▶ _ACTIVITY_: Transcribe all of the entries, matching each one exactly.

▶ _DATA FOR THIS TASK_:

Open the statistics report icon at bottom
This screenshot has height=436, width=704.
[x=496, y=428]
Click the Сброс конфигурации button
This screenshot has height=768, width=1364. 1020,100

▶ _RESPONSE TO THE TASK_:
Open the statistics report icon at bottom
This screenshot has height=436, width=704.
[x=496, y=428]
Click the Сброс конфигурации button
This screenshot has height=768, width=1364. 1020,100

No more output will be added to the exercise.